Even when we are talking about the entire outperformance in the Nifty IT space, there is one basket in particular that is midcap IT which has outperformed the overall basket. Do you still see valuation comfort over here? If you had to place your bets in the entire IT space, would the midcaps be making it to your radar?
Rahul Jain: The whole logic of why IT midcap has been doing so well for so long over tier I names is the sheer difference in the growth rate of these companies and these companies are growing anywhere between 12% and 18% on organic basis and in some cases, there is inorganic element as well.

While the largecaps are at a very reasonable valuation, their growth in the last three-five years except for one year in between because of Covid – their 10-year CAGR – is in that high single to mid-single digit basis. So, for a lot of companies, the filtration of investment would only come if the growth can compound in early double digits at least and that is the reason people are seeing more value in stories that can become large and can grow faster.

So, the likes of Persistent, Coforce, KPITs – which are reasonable in terms of size with close to $500 million to $2 billion revenue band, are behaving like larger midcaps. They are not midcap or tier II as such, they are good in size on their own and where there is a lot of money can be deployed. So, those are the areas where people are parking money because of the growth rate differential.

Over a period of time, once the growth differential is also narrow, the valuation differential will narrow as well. That is something we are waiting for. Once we see a better IT cycle, the growth differential will narrow. In a troubled environment that we have seen in the last two, two-and-a-half years, companies with much higher execution and much smaller size become an advantage and that is what we have seen in some companies. While a largecap does take a hit because of the macro spending factors, that explains why that differentiation has happened.

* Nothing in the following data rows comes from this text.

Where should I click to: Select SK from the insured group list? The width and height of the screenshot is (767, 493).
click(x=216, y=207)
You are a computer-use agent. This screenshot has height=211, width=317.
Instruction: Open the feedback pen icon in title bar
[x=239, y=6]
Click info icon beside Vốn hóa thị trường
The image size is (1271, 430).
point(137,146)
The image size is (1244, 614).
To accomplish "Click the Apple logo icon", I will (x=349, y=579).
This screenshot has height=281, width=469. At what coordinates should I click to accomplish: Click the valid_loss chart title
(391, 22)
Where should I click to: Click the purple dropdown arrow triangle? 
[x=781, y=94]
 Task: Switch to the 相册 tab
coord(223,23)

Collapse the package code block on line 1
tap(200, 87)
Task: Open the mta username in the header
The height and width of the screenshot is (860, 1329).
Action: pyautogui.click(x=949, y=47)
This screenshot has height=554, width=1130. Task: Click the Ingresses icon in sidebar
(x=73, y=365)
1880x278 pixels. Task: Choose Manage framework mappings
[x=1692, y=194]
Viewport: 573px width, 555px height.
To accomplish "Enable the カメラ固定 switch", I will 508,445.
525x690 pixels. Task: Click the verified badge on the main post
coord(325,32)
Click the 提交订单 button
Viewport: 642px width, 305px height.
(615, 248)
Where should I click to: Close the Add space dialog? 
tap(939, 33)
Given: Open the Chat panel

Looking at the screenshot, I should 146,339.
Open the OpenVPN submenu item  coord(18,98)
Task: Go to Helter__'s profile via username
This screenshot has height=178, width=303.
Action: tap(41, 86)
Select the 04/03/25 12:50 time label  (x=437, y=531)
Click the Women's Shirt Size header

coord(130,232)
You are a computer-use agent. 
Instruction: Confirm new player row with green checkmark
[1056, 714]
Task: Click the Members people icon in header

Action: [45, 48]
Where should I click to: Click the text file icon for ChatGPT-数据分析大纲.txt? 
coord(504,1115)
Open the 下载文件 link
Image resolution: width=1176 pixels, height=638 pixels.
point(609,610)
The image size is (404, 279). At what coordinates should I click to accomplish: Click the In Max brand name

Would you elaborate on that? What is your pecking order in terms of your preferred list from within it?
Rahul Jain: There are three-four names which we like and these have a lot of short-term as well as long-term reasoning behind. Within the larger caps, we like LTIM. Here the order book growth has been decent on the closing basis of FY25 and a CEO change can probably bring in some kind of stability on the top layer which has seen some attrition in the last 12-18 months. That is something which we like and the companies historically pre-Covid also have been doing better in terms of growth versus the tier I peers.

So, it is where a large business which can do well and is reporting below its potential for the last two-three years, has good potential to do better from here on. So, that is one largecap name that we like. We also like HCL Tech given its consistent, decent confident outlook for this year and we also see potential for Infosys to gradually scale up its guidance later in the year.

These are the two-three names that we like in the tier I pack. Other largecap companies we like less. On the midcap side, some of the good businesses are very expensively priced. So, leaving those aside, right now we like Mphasis, KPIT, eClerx. These are some of the companies where growth versus valuation provides an opportunity to make money even from this point. So, these are the names that we are liking within the mid-tier to smallcap.